Der im Jahr 1934 in Berlin geborene Ulrich Gerhardt gehört zu den großen Regisseuren des Hörspiels. Mit Ausnahme von sechs Jahren als Hörspielleiter in Berlin und einer kurzen Zeit als Schauspieler hat er nie in einem anderen Beruf als dem des Regisseurs gearbeitet. Für das zusammen mit Günter Heß realisierte Hörspiel "Übergang über die Beresina" erhielt er im Jahr 1993 den Karl-Sczuka-Preis.

Von Frank Olbert |
    Frank Olbert: Herr Gerhard, welches der zahlreichen Hörspiele, die Sie realisiert haben, ist Ihnen am lebendigsten in Erinnerung geblieben?

    Ulrich Gerhardt: Ich habe im RIAS eine Reihe mitgemacht, die hieß "Literarisches Experiment". Da haben wir zum Beispiel Stücke von Friederike Mayröcker gemacht. Das waren sehr schöne, neue Erfahrungen. Damals habe ich angefangen, die Schnitttechnik zu praktizieren, mit der ich heute auch arbeite. Es ist im Wesentlichen eine Montagetechnik. Bis dahin war man mehr oder weniger der Meinung, dass man den akustischen Raum realistisch abbilden müsse. Und das, was dann "Neues Hörspiel" hieß und auf eine Entwicklung zurückging, die eigentlich schon in den 20er Jahren begann, das hat uns dann etwas verspätet auch erreicht. Es war die Erkenntnis, dass wir mit Materialien arbeiten, mit denen man anders umgehen müsste als rein theatermäßig.

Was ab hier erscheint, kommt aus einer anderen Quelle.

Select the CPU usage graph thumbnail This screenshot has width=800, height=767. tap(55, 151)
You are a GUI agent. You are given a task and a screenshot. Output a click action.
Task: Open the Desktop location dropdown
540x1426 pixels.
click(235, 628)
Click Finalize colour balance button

    Frank Olbert: Wie sind Sie selbst denn zum Radio und dann zum Hörspiel gekommen?
    Ulrich Gerhardt: Das war - wahrscheinlich wie bei vielen Menschen - sehr vom Zufall geprägt. Als das Abitur vorüber war, wusste ich eigentlich immer noch nicht, was ich machen will. Ich wusste nur, dass ich etwas Künstlerisches machen will und deswegen ging ich auf die Schauspielschule. Ich merkte aber nach kurzer Zeit als Schauspieler, dass das doch nicht der ganz richtige Weg für mich ist. Ich wollte studieren, bekam dann aber eine Theaterregieassistenz bei Wolfgang Spier in Berlin und fand großen Gefallen daran. Wolfgang Spier hat auch für den Rundfunk gearbeitet und so kam ich dann nach einem kurzen Umweg über das Theater zum Radio und zum Hörspiel. Es traf ein besonderes Interesse bei mir, weil ich auch sehr stark an der journalistischen Seite dieses Berufs interessiert war. Ich mache sehr gerne Feature und habe früher auch das Tagesprogramm des RIAS gerne produziert.

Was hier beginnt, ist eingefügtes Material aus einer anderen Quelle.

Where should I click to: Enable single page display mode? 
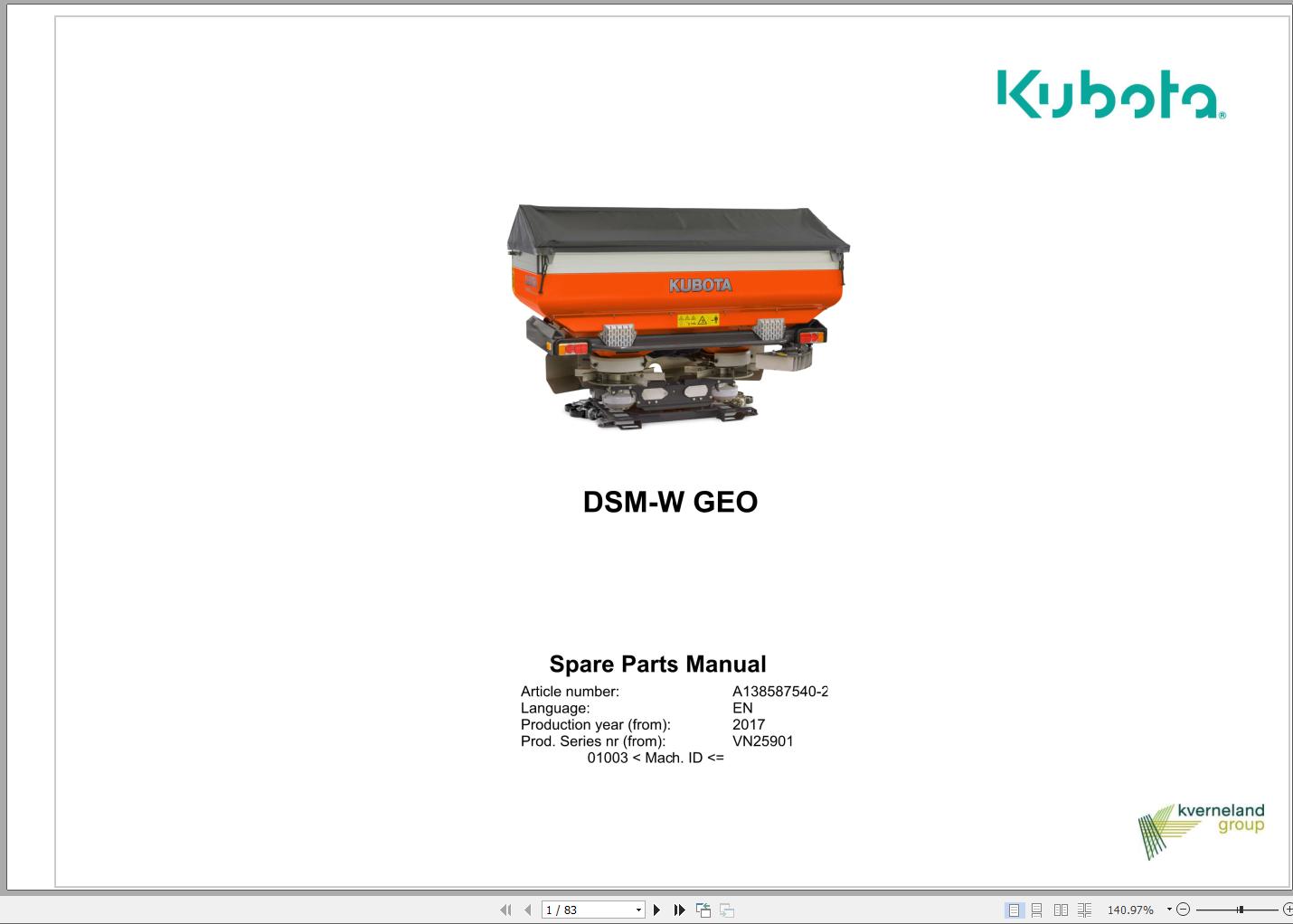click(x=1014, y=910)
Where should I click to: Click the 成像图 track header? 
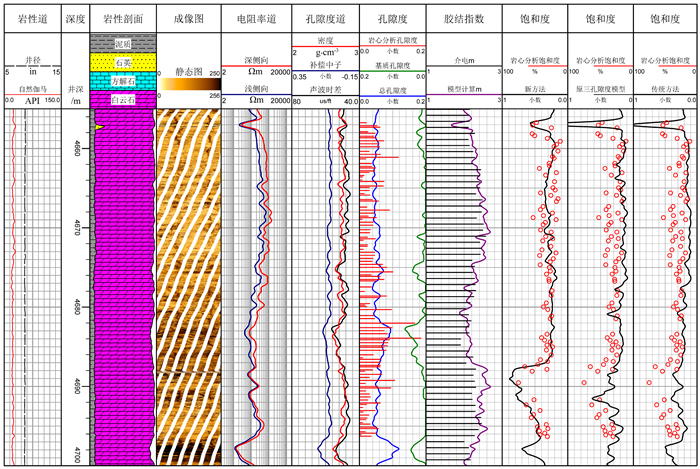pos(187,19)
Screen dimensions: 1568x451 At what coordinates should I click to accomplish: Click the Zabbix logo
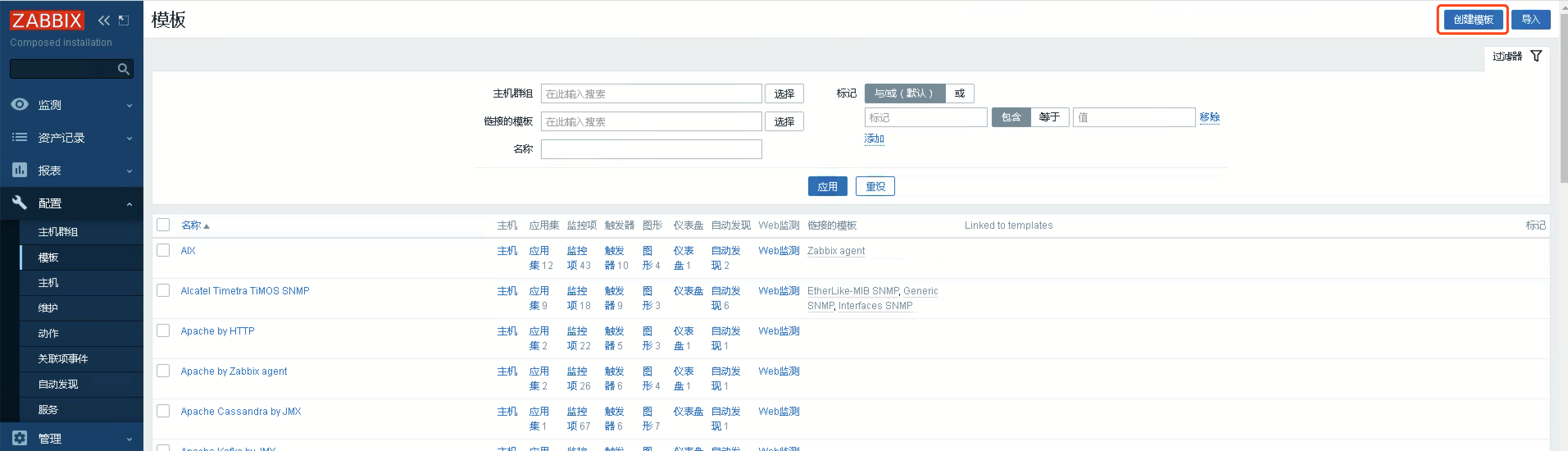pyautogui.click(x=46, y=20)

    Frank Olbert: Bei dem Hörspiel "Übergang über die Beresina" haben Sie ja auch auf vorhandenes Originalmaterial zurückgegriffen.

    Ulrich Gerhardt: Ich habe das Glück gehabt, auf einem Flohmarkt einen Plattenfund zu machen. Das waren merkwürdige Platten, hauchdünne Folien, die man selbst bespielen konnte. Irgendein Mensch hat in den Kriegsjahren 40/41, wenn er Fronturlaub hatte, diese Platten aufgenommen. Es waren authentische Aufnahmen zum Teil aus dem Rundfunk, zum Teil von ihm selbst inszeniert. Ich fand das Material sehr aufregend, nur sah ich lange Zeit keine Möglichkeit, diesen Ton von den sehr zerbrechlichen Folien herunterzunehmen. Ich habe schließlich einen befreundeten Toningenieur in München gefragt, der solche Sachen für die Industrie machte. Bei ihm haben wir es dann überspielen können, was sehr abenteuerlich war, denn die Platten waren zum Teil zerbrochen, gewellt, schlecht gelagert. Die Bruchstücke, die dabei zu Tage traten, haben wir dann so dokumentiert, wie wir es von den Folien abgenommen hatten. Es sind viele Unterbrechungen darin. Das macht aber gerade das Spannende aus. Es war ein archäologischer Fund, der auch die Wirkung hatte wie ein Bruchstück aus der Geschichte.

    Frank Olbert: Ein ganz anderer Aspekt Ihrer Arbeit zeigt sich in dem Hörspiel "Musik aus Gägelow", ein sehr humoristisches Stück von Horst Hussel. Was waren denn da die besonderen Anforderungen an die Regie?

    Ulrich Gerhardt: Das war ein sehr lustiges Verfahren in sehr enger Zusammenarbeit mit dem Komponisten Gerd Bessler und dem Autor. Horst Hussel hat einen sehr skurillen Text geschrieben, in dem er behauptet, dass es einen Komponisten gegeben habe, der schon Anfang des 19. Jahrhunderts Schönberg, die Geräuschmusik u.s.w. vorweggenommen hat. Es war ein wunderbarer Fake. Ich musste das Stück wie ein Dokument produzieren, also genau den gegenteiligen Weg gehen wie bei "Übergang über die Beresina".

    Am Sonntag, den 18. Januar ist im Südwestrundfunk eine Funkbearbeitung von Ulrich Gerhardt zu hören. Nach Thomas Bernhards Roman "Das Kalkwerk" entstand das gleichnamige Hörspiel mit Ulrich Matthes als Sprecher. Sendetermin: Sonntag, 18. Januar. 16.05 Uhr, SWR 2.